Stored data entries
== Segment start ==
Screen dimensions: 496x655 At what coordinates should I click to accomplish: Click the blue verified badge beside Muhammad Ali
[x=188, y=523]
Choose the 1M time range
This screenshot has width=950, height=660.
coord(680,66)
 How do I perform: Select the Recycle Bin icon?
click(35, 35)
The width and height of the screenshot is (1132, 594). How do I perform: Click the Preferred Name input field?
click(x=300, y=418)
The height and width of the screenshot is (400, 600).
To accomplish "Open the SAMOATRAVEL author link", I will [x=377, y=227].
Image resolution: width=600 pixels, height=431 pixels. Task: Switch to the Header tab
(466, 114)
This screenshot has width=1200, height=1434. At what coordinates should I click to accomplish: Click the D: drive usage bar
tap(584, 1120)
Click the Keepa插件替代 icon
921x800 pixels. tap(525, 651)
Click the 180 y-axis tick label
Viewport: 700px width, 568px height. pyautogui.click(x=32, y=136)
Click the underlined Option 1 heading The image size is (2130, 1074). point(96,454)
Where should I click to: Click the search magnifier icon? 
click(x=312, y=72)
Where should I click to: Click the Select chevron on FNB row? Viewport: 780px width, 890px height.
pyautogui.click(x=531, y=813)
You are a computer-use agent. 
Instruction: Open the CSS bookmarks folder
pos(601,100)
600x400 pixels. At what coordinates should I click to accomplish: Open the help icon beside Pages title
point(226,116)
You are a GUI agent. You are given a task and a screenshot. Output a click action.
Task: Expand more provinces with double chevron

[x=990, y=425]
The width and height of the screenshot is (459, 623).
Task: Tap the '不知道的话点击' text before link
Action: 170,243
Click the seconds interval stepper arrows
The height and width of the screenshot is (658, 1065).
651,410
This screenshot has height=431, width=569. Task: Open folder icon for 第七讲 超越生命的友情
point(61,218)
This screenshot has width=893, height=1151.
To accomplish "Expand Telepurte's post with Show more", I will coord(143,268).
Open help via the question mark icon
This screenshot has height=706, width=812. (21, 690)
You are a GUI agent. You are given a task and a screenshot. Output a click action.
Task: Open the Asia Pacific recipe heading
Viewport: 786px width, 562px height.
== Segment end ==
PROMPT
All lines of the records containing "heading" should be shown.

SOLUTION FOR THIS PROBLEM
Click the underlined Option 1 heading The image size is (2130, 1074). point(96,454)
Task: Open the Asia Pacific recipe heading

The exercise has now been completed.